Page 471 - AI Ver 3.0 class 10_Flipbook
P. 471

NLTK


                 The Natural Language Toolkit (NLTK) is one of the most commonly used open-source NLP toolkit that is made
                 up of Python libraries and is used for building programs that help in synthesis and statistical analysis of human
                 language processing. The text processing libraries do text processing through tokenization, parsing, classification,
                 stemming, tagging and semantic reasoning.

                 Installing NLTK

                 To install NLTK open command prompt in your computer and type:

                                                           pip install nltk
                 Downloading NLTK data


                 After the installation of NLTK, import nltk:
                 import nltk
                 then next step is to install all the packages of nltk:

                 nltk.download()
                 It will show the NLTK Downloader dialog box. Now click on the download button to install various packages
                 related to NLTK.

























                 Some important commands of NLTK:

                 Tokenization is the process of converting large textual data into smaller parts called tokens. These tokens help in
                 nlp for finding patterns and are used for further processing through stemming and lemmatization.

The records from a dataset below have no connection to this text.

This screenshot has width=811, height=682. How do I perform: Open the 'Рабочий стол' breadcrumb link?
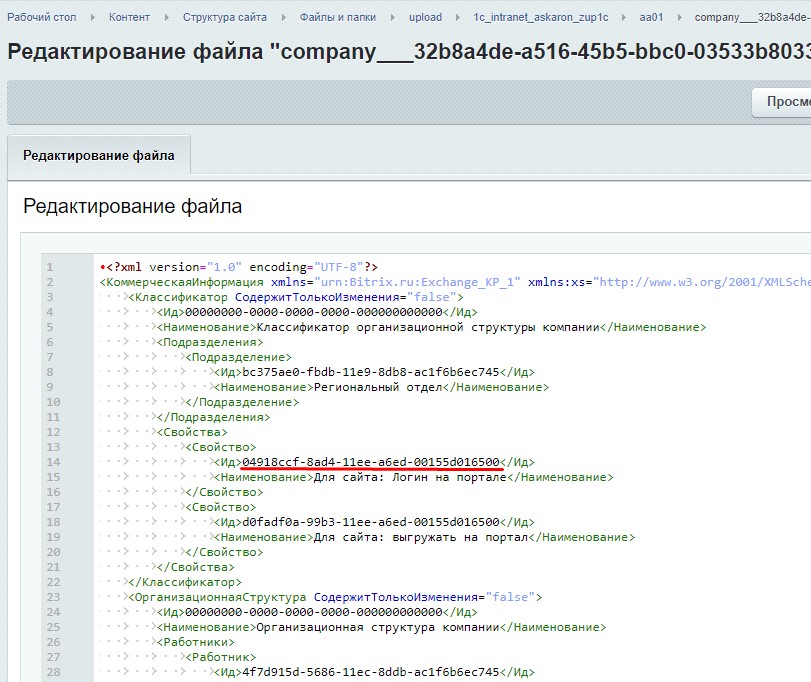pyautogui.click(x=42, y=18)
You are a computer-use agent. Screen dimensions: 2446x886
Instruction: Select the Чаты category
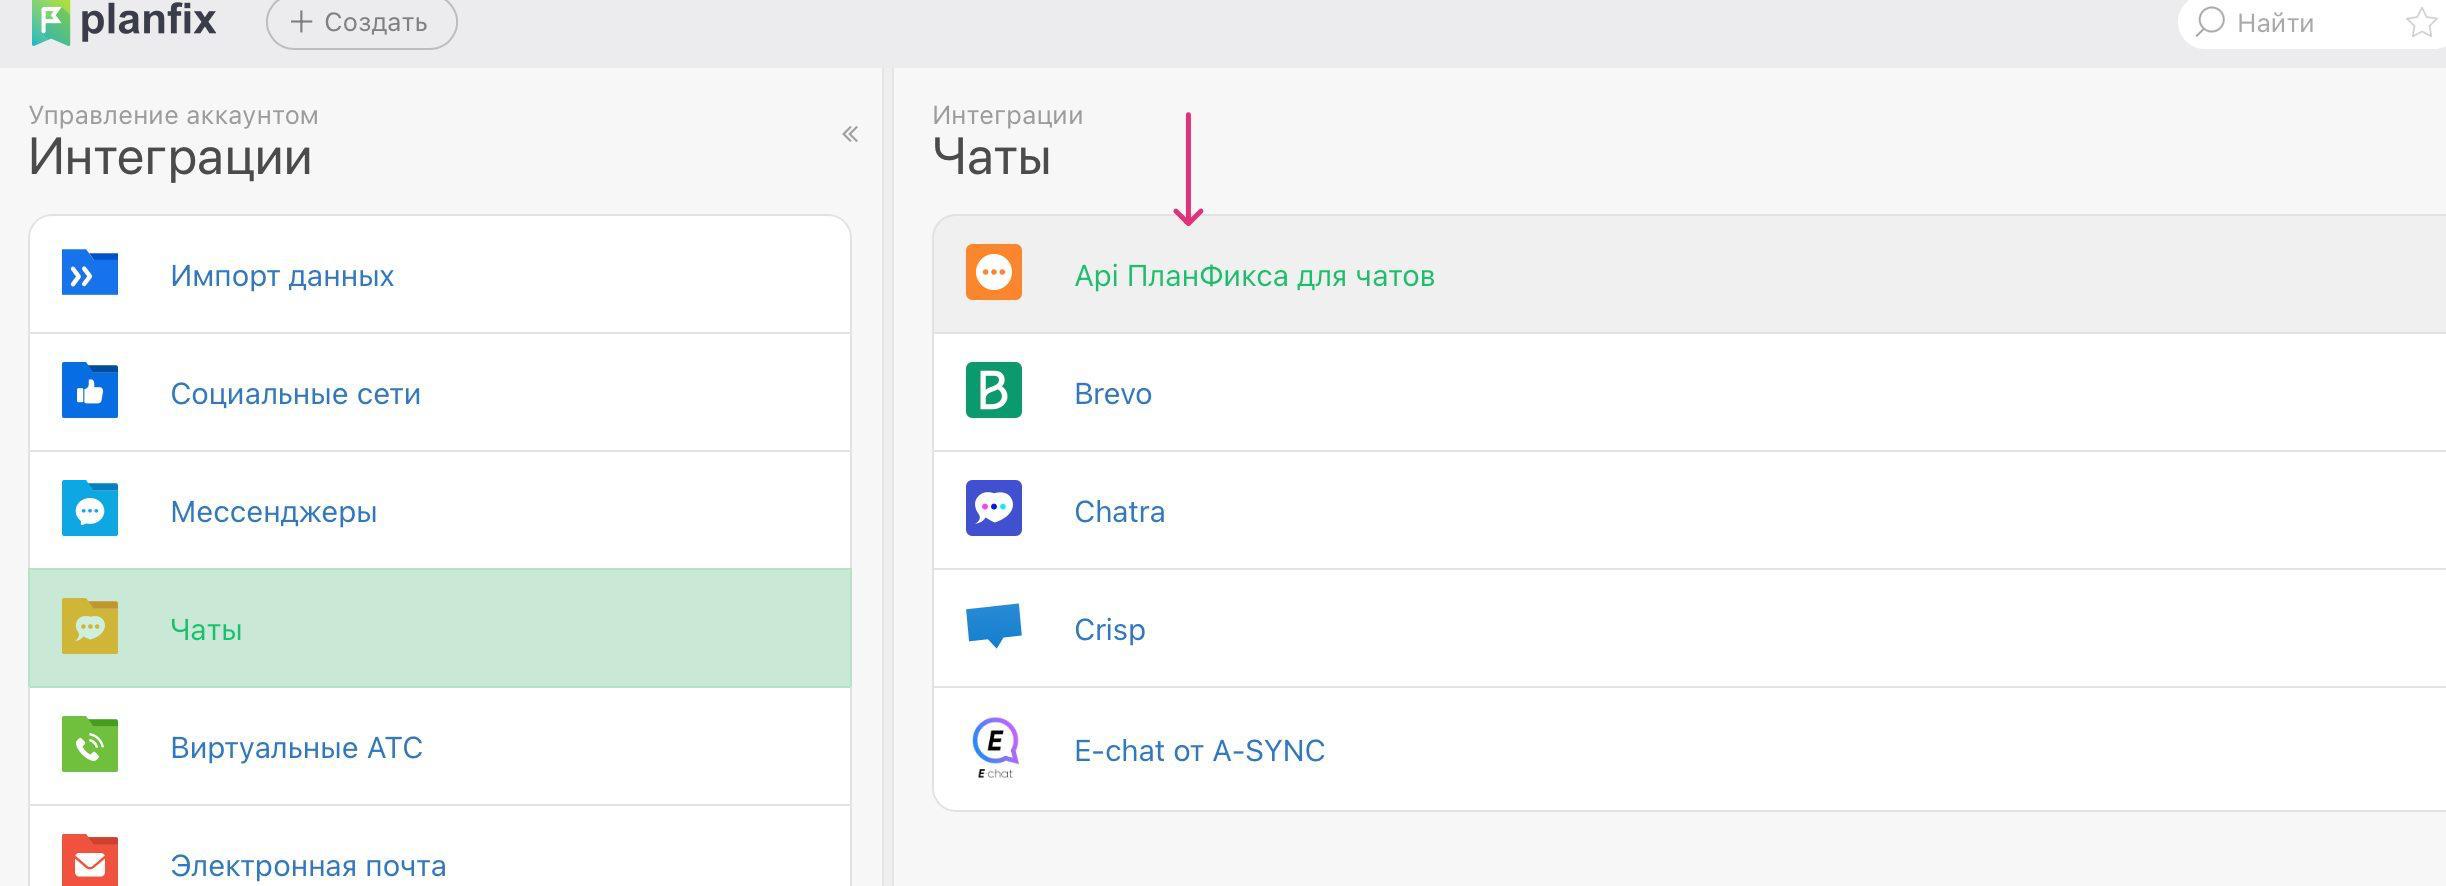[206, 630]
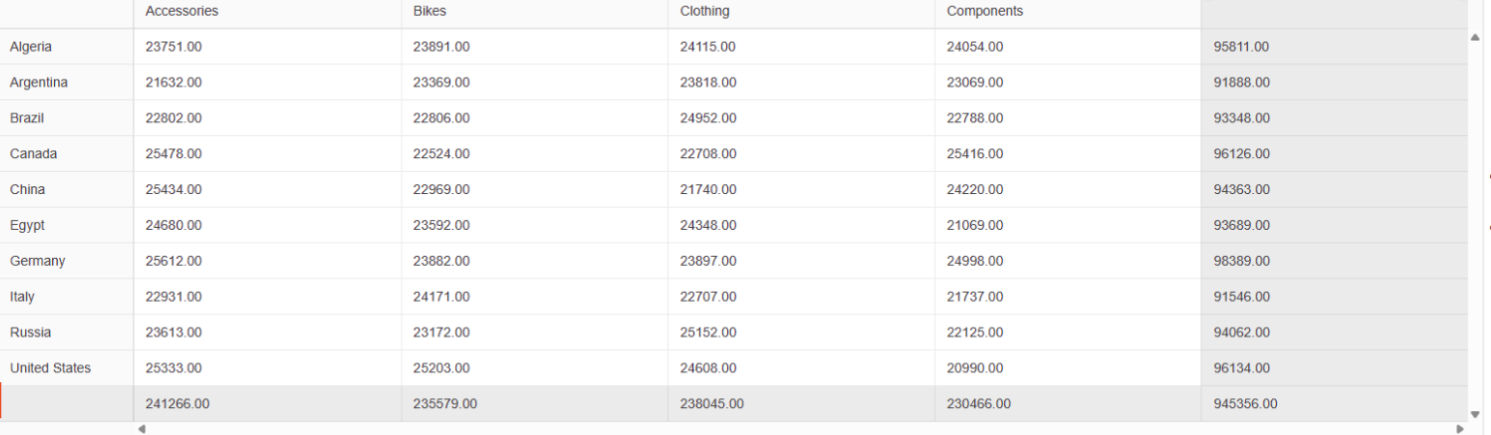The image size is (1491, 435).
Task: Click the vertical scrollbar down arrow
Action: pyautogui.click(x=1475, y=413)
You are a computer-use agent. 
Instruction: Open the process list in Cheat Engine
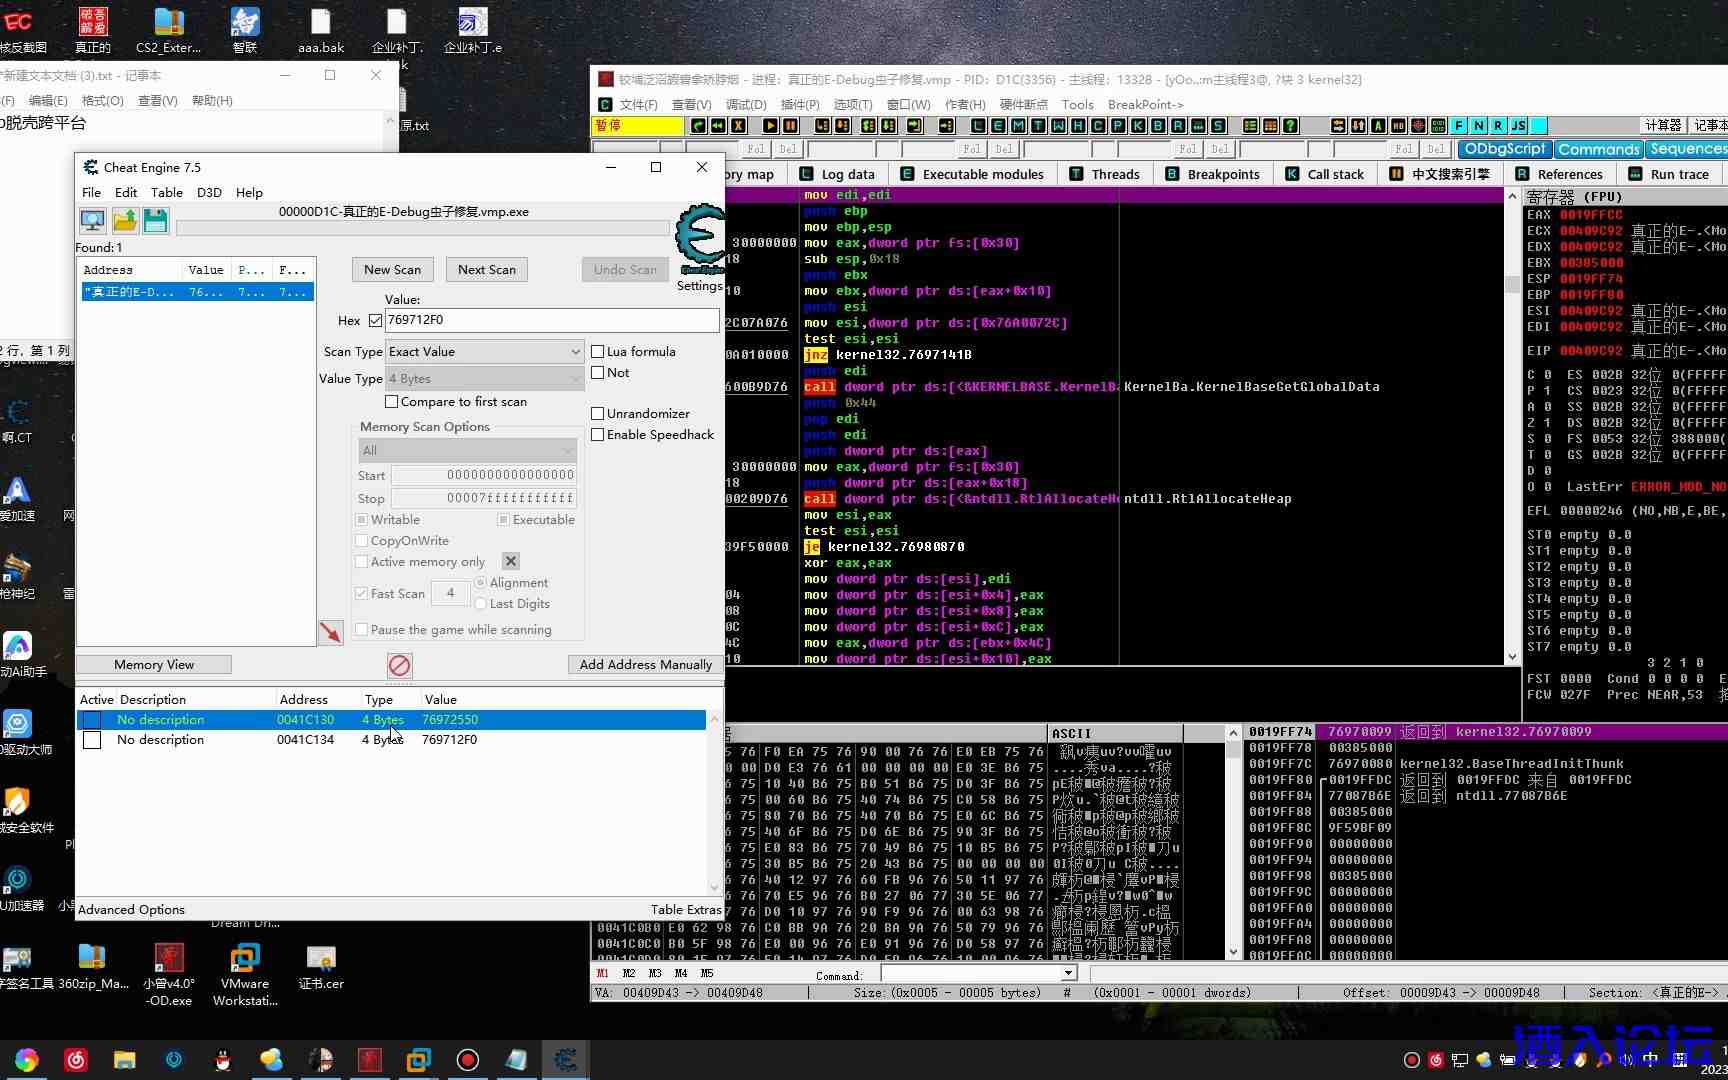(x=93, y=220)
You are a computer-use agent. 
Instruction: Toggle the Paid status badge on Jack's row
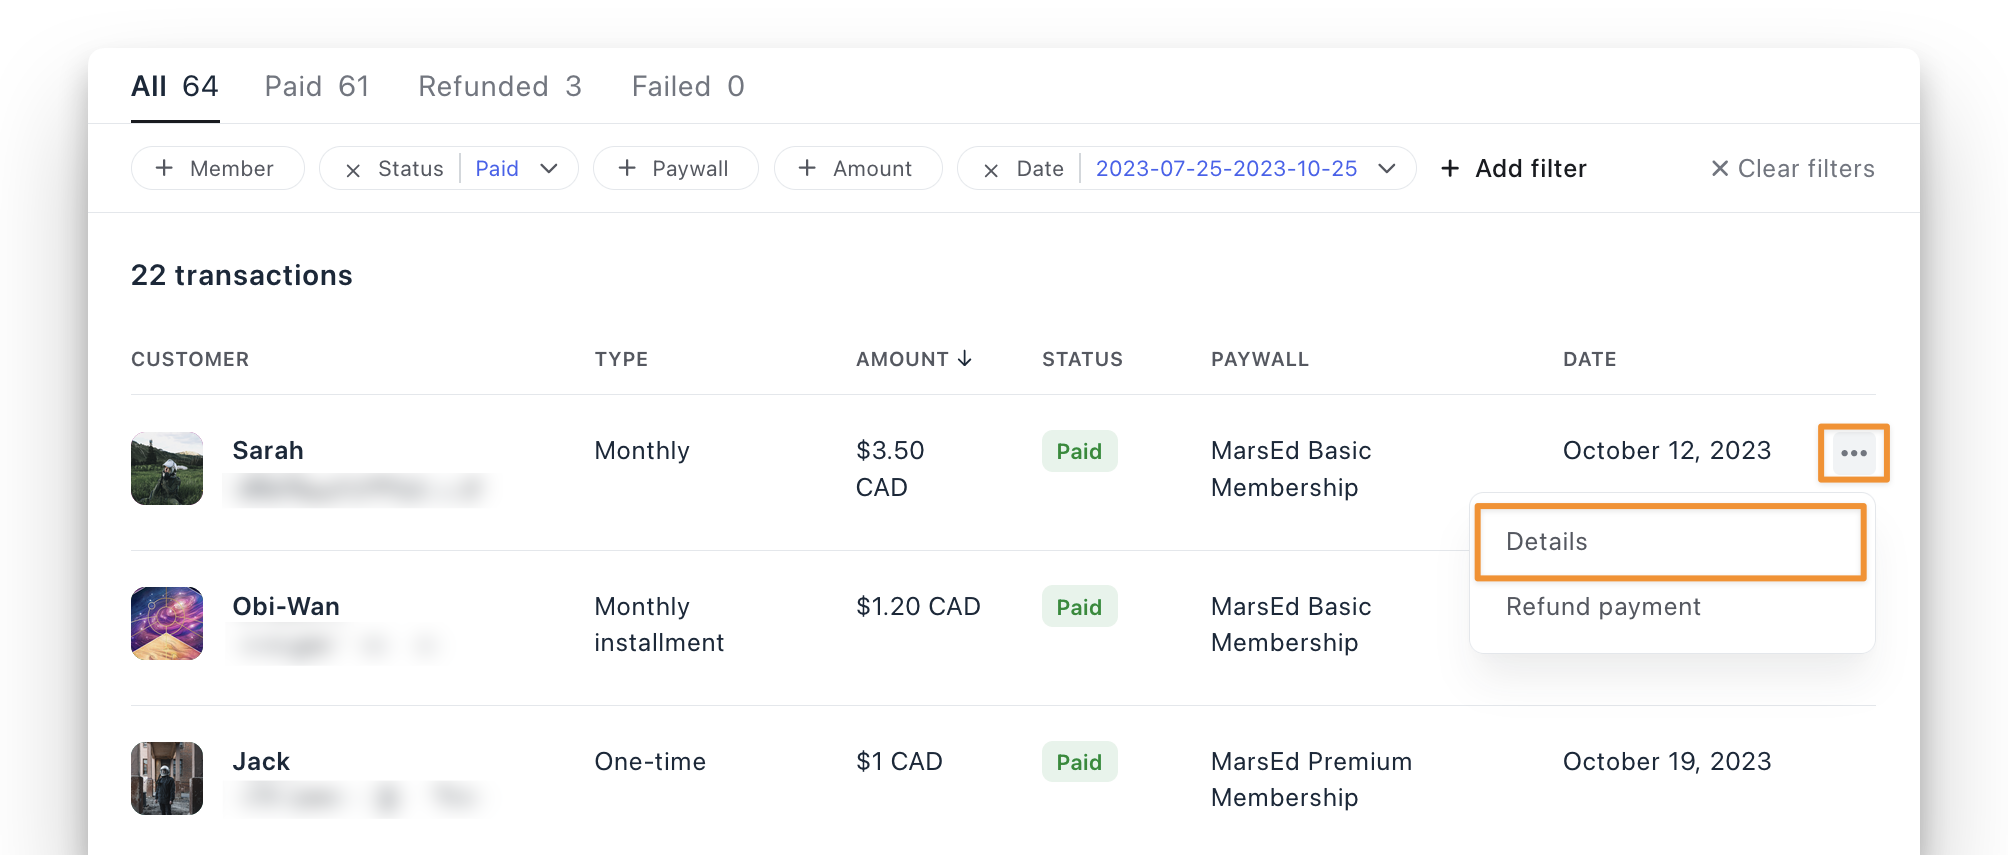point(1079,761)
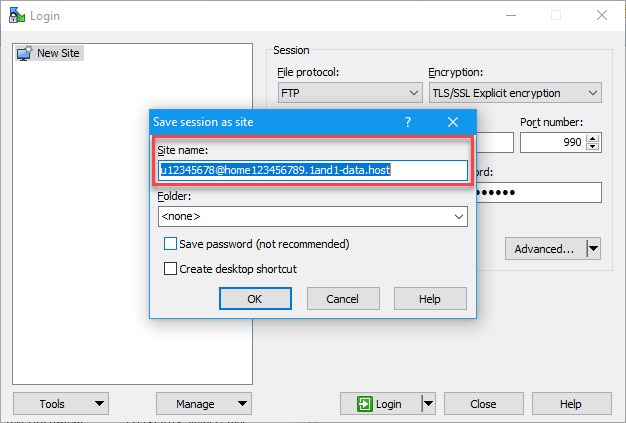Select New Site in the site tree
This screenshot has height=423, width=626.
click(x=58, y=53)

                 Tokenizing a sentence will split big sentences into smaller sentences.

                    [1]:  data="Hello friends. Hope you are enjoying doing NLP. Wish you a wonderful experience"
                          from nltk.tokenize import sent_tokenize
                          sent_token=sent_tokenize(data)
                          print(sent_token)
                          ['Hello friends.', 'Hope you are enjoying doing NLP.', 'Wish you a wonderful experience']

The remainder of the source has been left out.